Cinque fattori da coltivare sin da piccoli spiegati nella prima inchiesta italiana sul potenziamento cerebrale.
In termini di longevità abbiamo recuperato circa 10/15 anni di vita nell’ ultimo secolo, un vantaggio competitivo tale solo se questo nuovo patrimonio di anni vengono vissuti pienamente e senza gravi malattie o sofferenze. Una buona notizia, se non fosse che i nostri ‘tempi supplementari’ sono caratterizzati da un inesorabile declino sia fisico che mentale. Le malattie neurodegenerative sono in agguato e così le disabilità. L’80% delle spese del nostro sistema sanitario finiscono così nel buco nero delle malattie croniche e talora incurabili.
Come illustrato in “Cervello senza limiti” della giornalista Johann Rossi Mason, la ricerca ha scoperto come per avere una quarta e quinta età in salute sia necessario fare una serie di investimenti sin dalla giovane età concentrandosi a indagare i fattori che costituiscono i tasselli della salute cerebrale in età avanzata e hanno scoperto che alcuni soggetti godono di una ‘riserva cognitiva’, termine con il quale si indica una forma di ‘resilienza’ del cervello ai danni dati da età, traumi, eventi acuti come l’ictus e invecchiamento. Gli studiosi si sono accorti infatti che alcuni soggetti con segni clinici di malattie degenerative come Alzheimer e Parkinson, mostravano sintomi ed effetti della malattia in maniera più sfumata, spesso non in grado di impattare sulla vita quotidiana.

> [Consegne]
1) Rispondi alle domande sul testo sul potenziamento cerebrale.
(a) Quanti anni di vita abbiamo recuperato nell'ultimo secolo?
(b) Quale percentuale delle spese del nostro sistema sanitario finisce nelle malattie croniche?
(c) Qual è il titolo del libro della giornalista Johann Rossi Mason?
2) Trascrivi dal testo sul potenziamento cerebrale tutto il brano che va dalle parole "Cinque fattori da" giù fino alle parole "e talora incurabili.".

> [Dati registrati]
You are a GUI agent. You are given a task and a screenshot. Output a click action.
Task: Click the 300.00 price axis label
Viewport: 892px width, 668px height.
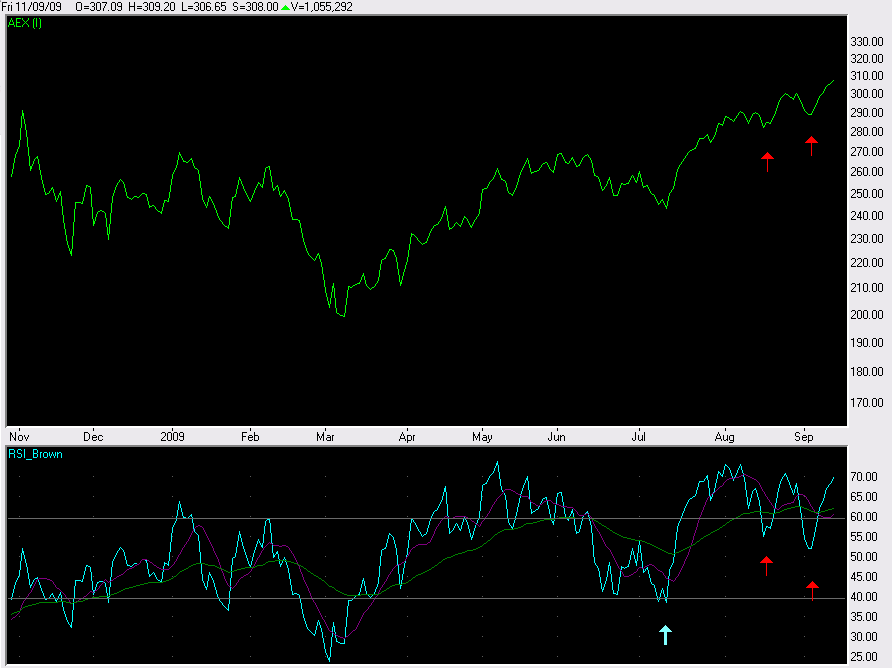[x=865, y=94]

> [Soluzioni in ordine]
1)
(a) Circa 10/15 anni.
(b) L'80%.
(c) "Cervello senza limiti".

2)
Cinque fattori da coltivare sin da piccoli spiegati nella prima inchiesta italiana sul potenziamento cerebrale.
In termini di longevità abbiamo recuperato circa 10/15 anni di vita nell’ ultimo secolo, un vantaggio competitivo tale solo se questo nuovo patrimonio di anni vengono vissuti pienamente e senza gravi malattie o sofferenze. Una buona notizia, se non fosse che i nostri ‘tempi supplementari’ sono caratterizzati da un inesorabile declino sia fisico che mentale. Le malattie neurodegenerative sono in agguato e così le disabilità. L’80% delle spese del nostro sistema sanitario finiscono così nel buco nero delle malattie croniche e talora incurabili.